Los van courantheid en het roerend karakter voeren leasemaatschappijen een eigen beleid omtrent het soort objecten die ze willen financieren. Volgende elementen kunnen hierin een rol spelen:

  • waarde en waardevastheid van het object: leasemaatschappijen bepalen een minimale waarde en een maximale waarde waarbinnen zij zaken willen doen. Een object met een (zeer) lage waarde valt dan uit de boot. Een object met een zeer hoge waarde kan voor een leasemaatschappij ook moeilijk te financieren zijn in verband met bepaalde financieringslimieten.
  • waardeverloop van het object: bepaalde objecten dalen zeer snel in waarde, denk aan computers of tablets, waar de vernieuwing volgens zeer korte cycli gebeurt (een tablet van 2 jaar oud wordt beschouwd als gedateerd en is dus nog weinig waard). Een snelle waardedaling zal wellicht leiden tot een kortlopend leasecontract, maar sommige leasemaatschappijen zijn niet actief in deze markt.
  • nieuw of tweedehands: leasemaatschappijen nemen bij voorkeur nieuwe objecten in de boeken. Echter sommige partijen zijn ook bereid jong gebruikte objecten te financieren. Bepaalde partijen zijn gespecialiseerd in zogenaamde sale-and-lease-back, waarbij bestaande objecten worden gekocht door de leasemaatschappij en direct weer verhuurd via lease aan de gebruiker. Het gaat hier doorgaans om waardevolle (gebruikte) objecten met een relatief lang waardeverloop.
  • sectoren: bepaalde leasemaatschappijen sluiten bepaalde sectoren uit, denk aan wapenindustrie, tabak etc.
  • klantsegmenten: bepaalde leasemaatschappijen richten zich nadrukkelijk op bepaalde segmenten zoals business-to-business. De Leden van Leasing Nederland – NVL richten zich volledig op de zakelijke markt en sluiten geen leasecontracten af met consumenten.

TIP: Ga na of het bedrijfsmiddel waarin je wilt investeren ‘courant’ is of niet.
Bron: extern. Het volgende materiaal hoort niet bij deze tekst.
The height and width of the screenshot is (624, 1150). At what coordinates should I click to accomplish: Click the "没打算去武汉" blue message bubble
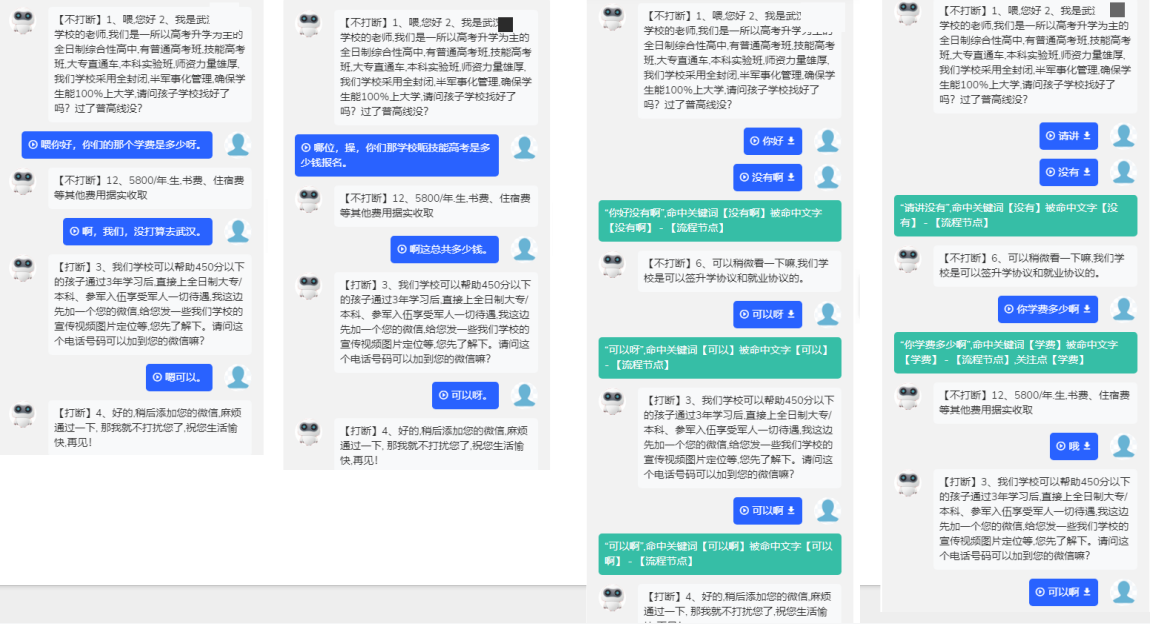tap(138, 232)
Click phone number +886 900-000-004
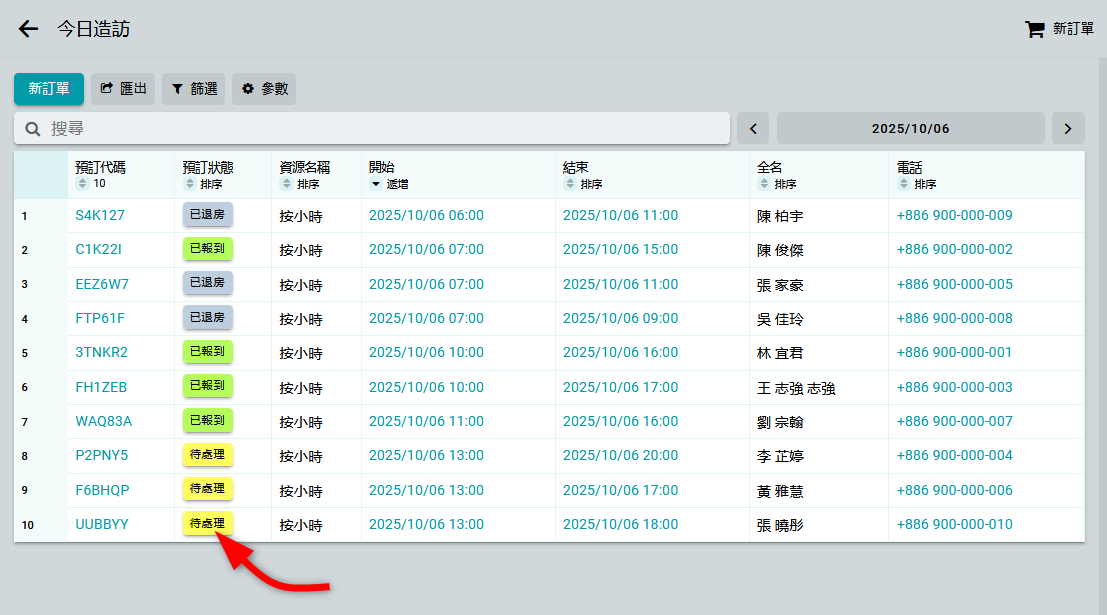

Onderzoek of er van deze objecten tweedehands exemplaren te vinden zijn.

Wist je dat

Door een leasecontract verkrijgt de lessee (klant) van de lessor (leasemaatschappij) een recht tot gebruik van het object. Voor het gebruik speelt de juridische eigendom geen enkele of slechts een ondergeschikte rol. Het draait bij lease dus altijd om een object.